Josh is not a regular member of the cast, and as such he doesn't receive all of the scripts. "I get them as they come. They call me when they need me, so I won't be given a copy of the script if I'm not in that show. As a result of this I'm in the dark about a lot of the developments in the show, but it's fun anyway." By not being tied to the show Josh has had the opportunity to work on other projects. "Thus far it has been good. I've done an episode of Sliders and The Burning Zone. Both those shows were locations shoots around LA, so theyare very different sets to B5. In The Burning Zone I shoot myself in the head before the first commercial has come on. It's called St Michael's Nightmare and I am unreachable by a priest who cannot stop me from taking my own life. Sliders involves the cast sliding into a different world each week, so it would be hard to recur in that sort of situation, unless I was sliding with them. Nothing has conflicted as of yet, and I hope that continues because I really enjoy doing this show."
Josh finds that Babylon 5's technical dialogue is not always the easiest thing to recite. "It's quite a mouthful at times. I understand what I'm talking about, but it's getting your mouth around the words. When you're reciting dialogue like that your mouth doesn't necessarily naturally go to the next position. To get it all out clearly, and well enunciated, is quite a task. Sometimes we'll have to alter the flow of a line, not necessarily the information that it packs, but a word might be taken out to make it flow a little better. There's a joke line in the scene where I'm buying those flowers for Ivanova and originally I wanted to change it, but then realised that it was fine as it was."
Whilst still on the subject of those flowers, how does he think that Corwin feels after the Ivanova situation? "He feels totally and utterly turned about, and just does not know what to make of anything after that. He walks out of her quarters with h is head spinning, and wants to put the whole thing behind him. I don't think that it will affect his level of professionalism, I'm sure that Joe and Corwin will see to it that when the time comes for him to do his job properly, he will do so to the best of his ability."
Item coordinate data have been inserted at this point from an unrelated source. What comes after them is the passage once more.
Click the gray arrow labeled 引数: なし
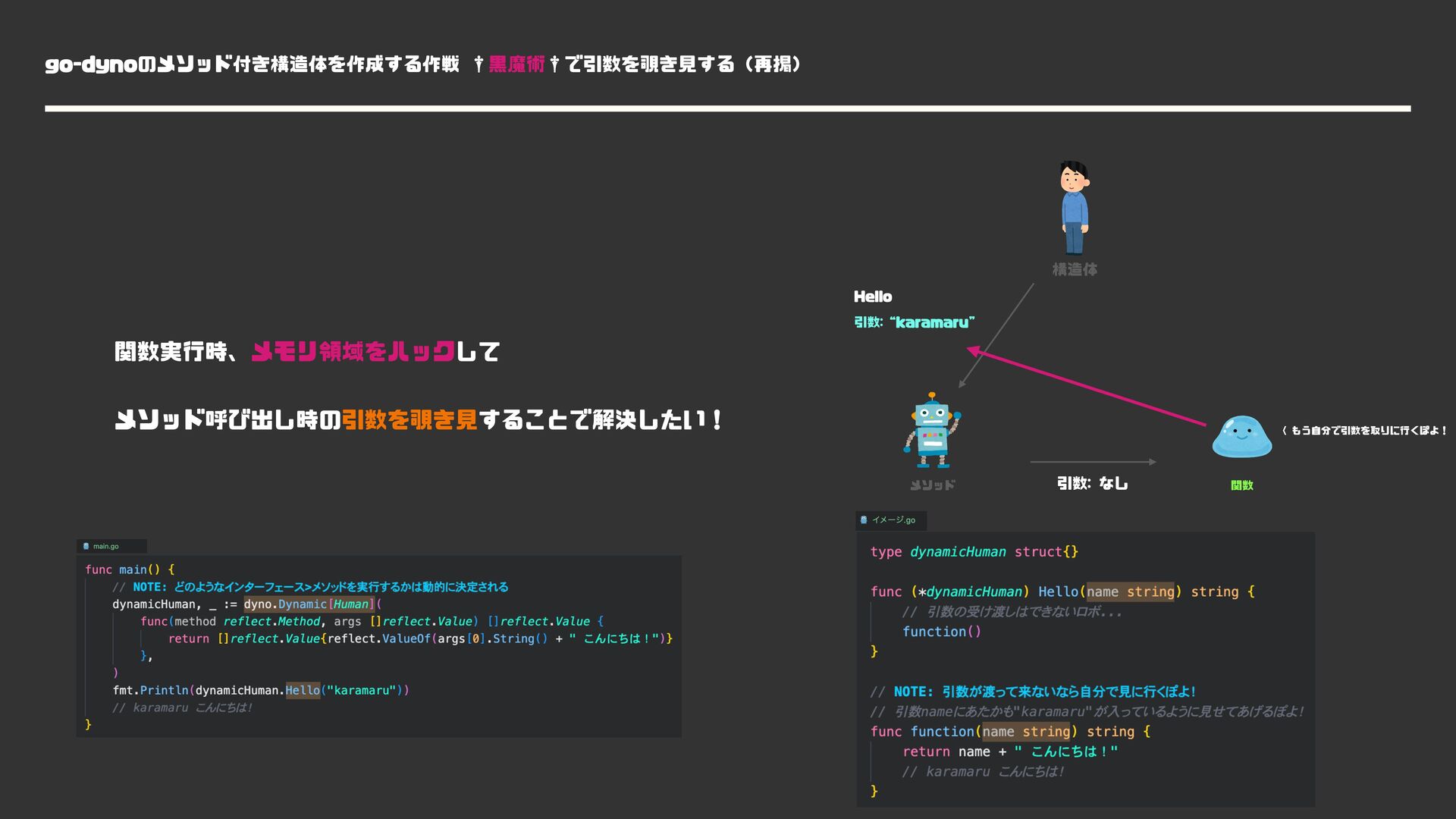1456x819 pixels. pos(1092,461)
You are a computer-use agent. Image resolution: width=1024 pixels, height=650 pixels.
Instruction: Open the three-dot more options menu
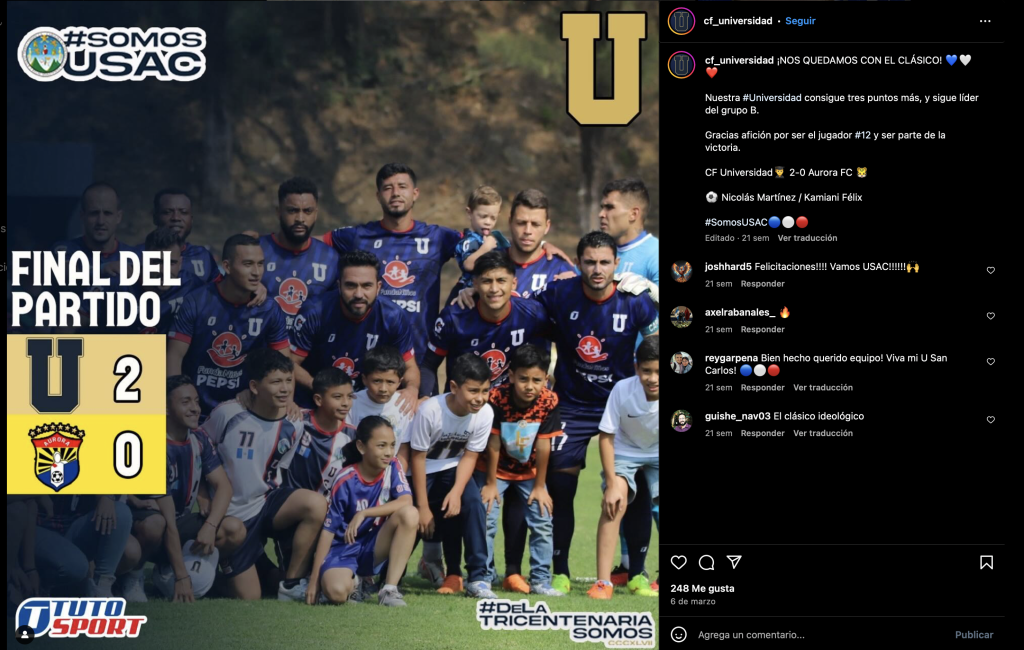point(985,21)
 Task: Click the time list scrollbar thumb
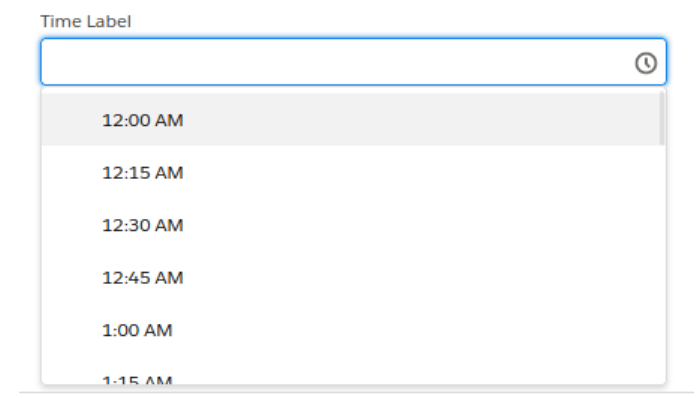[x=662, y=118]
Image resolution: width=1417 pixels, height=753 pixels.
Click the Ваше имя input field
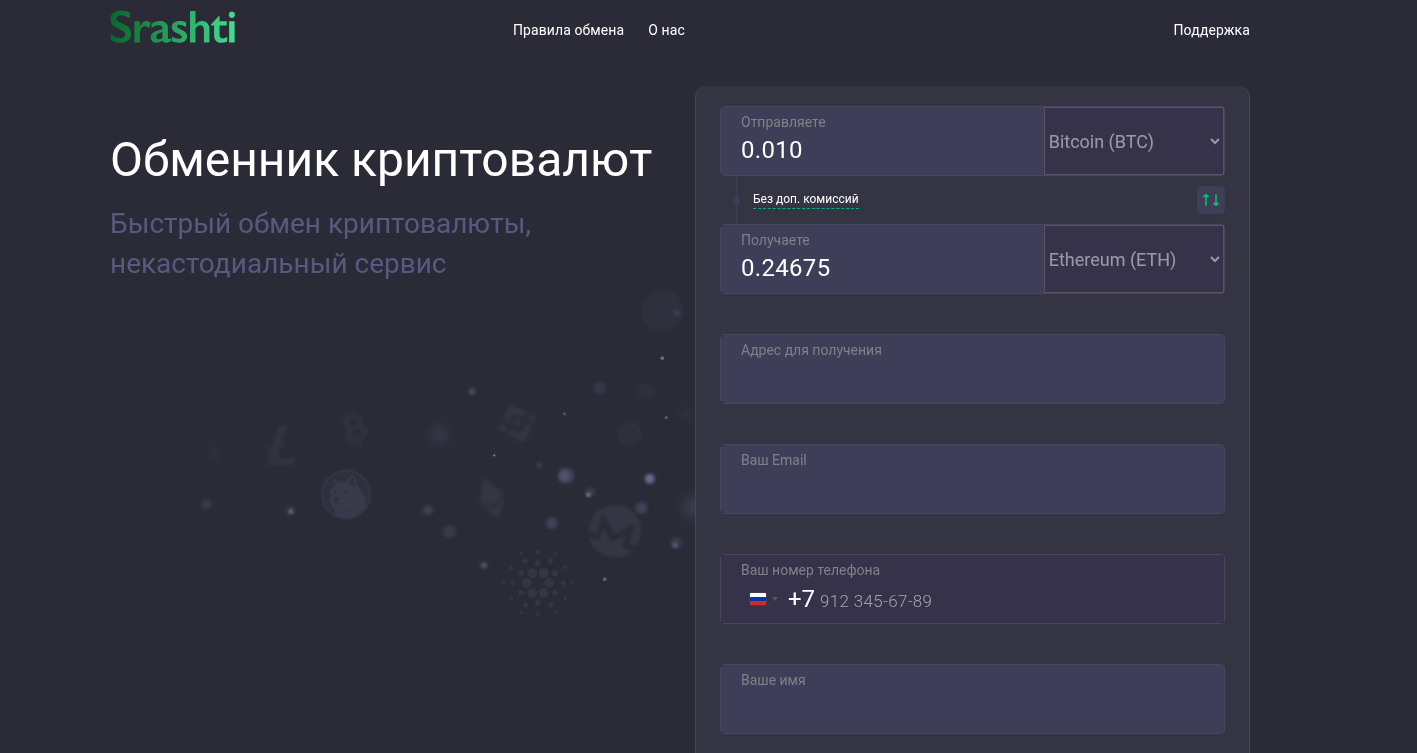point(971,706)
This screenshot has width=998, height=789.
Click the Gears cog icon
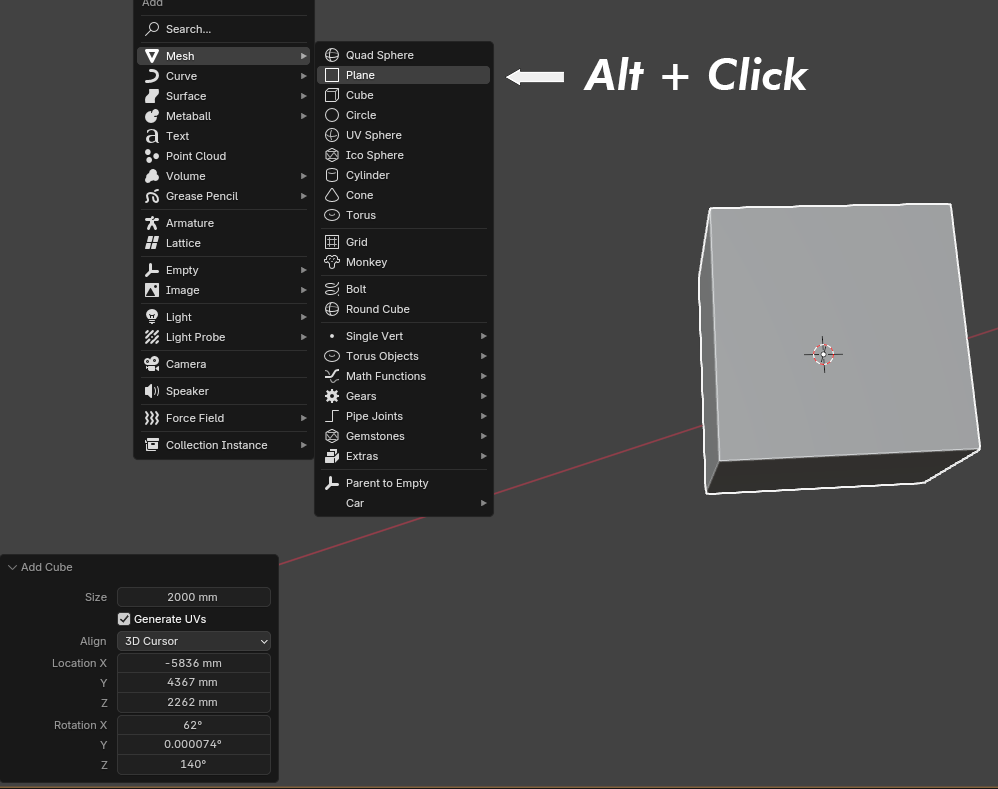(x=332, y=396)
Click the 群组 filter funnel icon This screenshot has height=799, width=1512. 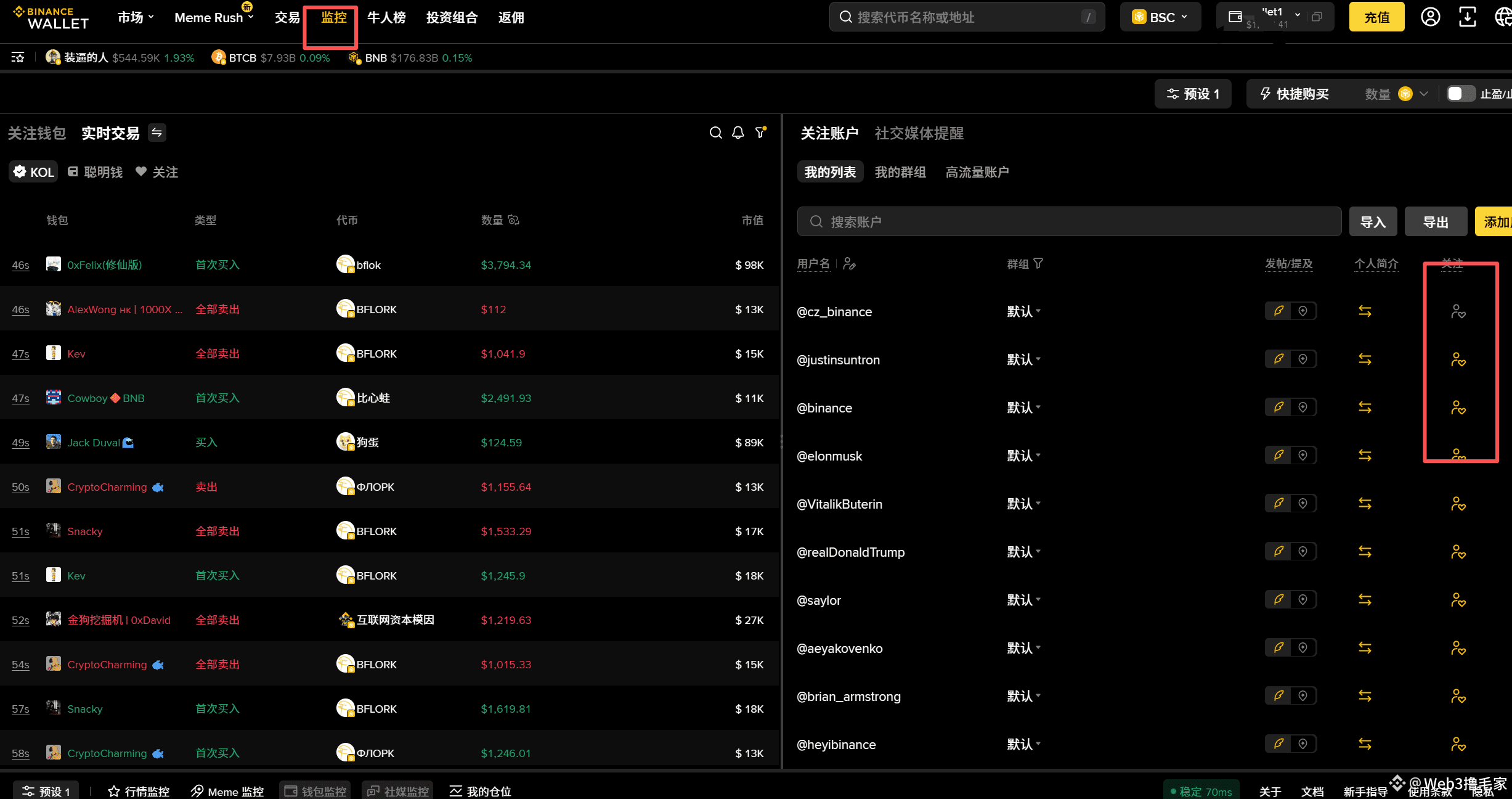pyautogui.click(x=1038, y=264)
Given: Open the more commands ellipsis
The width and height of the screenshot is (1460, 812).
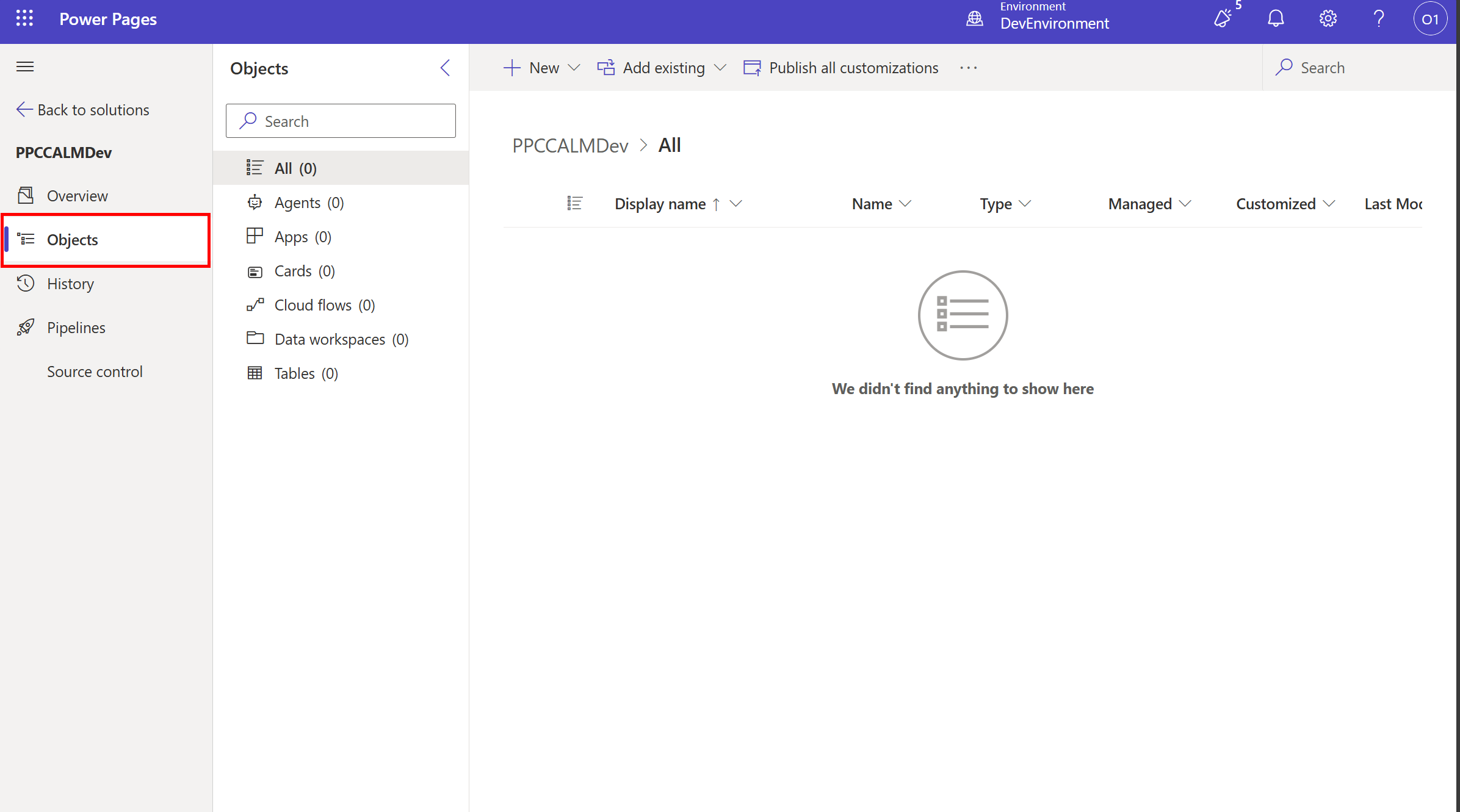Looking at the screenshot, I should pyautogui.click(x=968, y=68).
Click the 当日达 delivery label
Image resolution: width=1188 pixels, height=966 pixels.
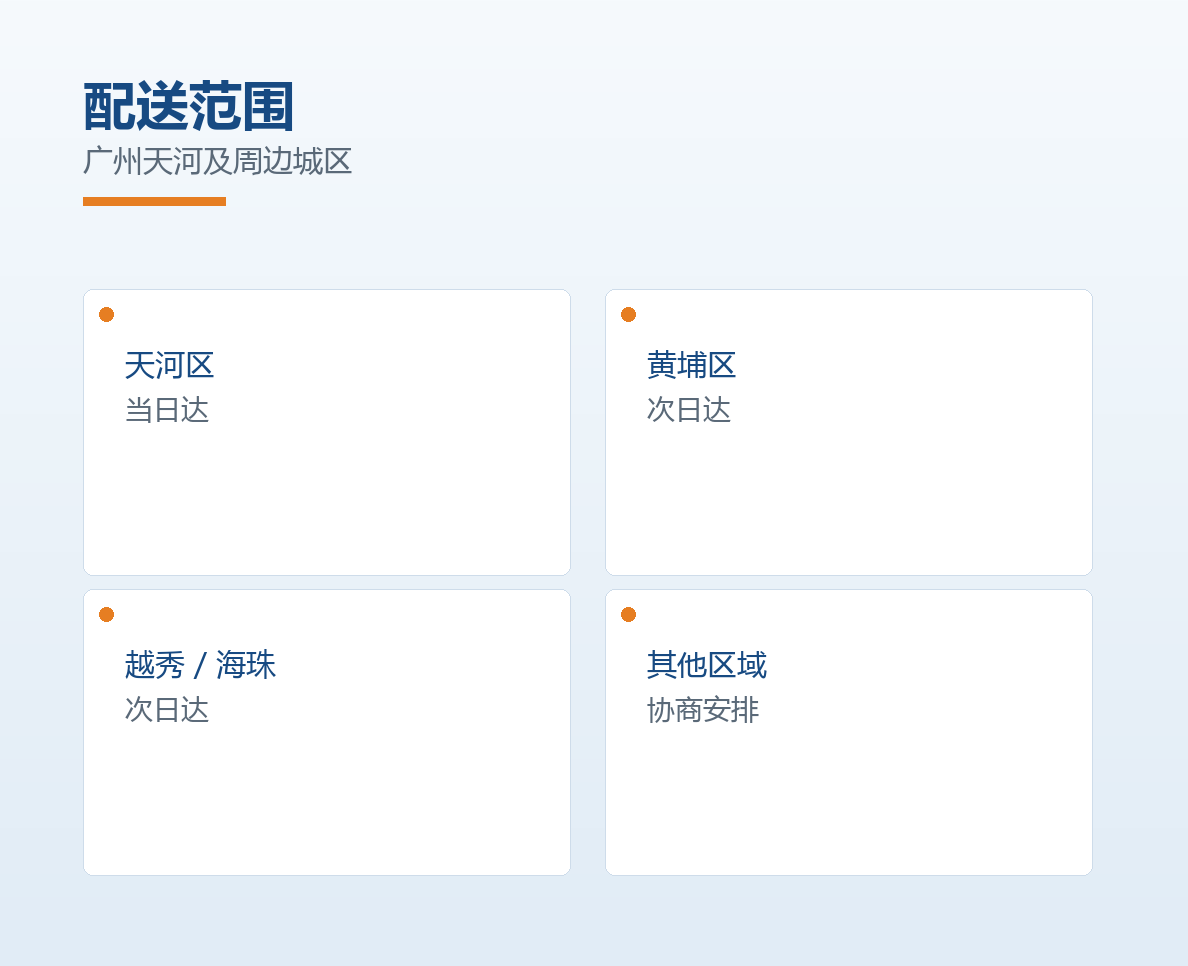167,410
Rather than remain in C and C, Cox hopes Corwin will get the opportunity to move into more action. "I'd love to have his skill as a fighter pilot come to the fore, lead a squadron of Furies and shoot down some Shadows or whoever is up next. It would definately be great to see him in some action outside of the station, and actually surviving it. You can approach Joe and give him your suggestions for change, but it is a fine line to walk. Joe had a five-year plan for the show, and it's his vision that's very well thought out and well created. I can't insist on there being more for my character when in fact I was not even in the original plan. The fact that I have made it this far is really a credit to the producers' generosity and me. I give Joe the old flesh press every now and then to remind him that Corwin is alive."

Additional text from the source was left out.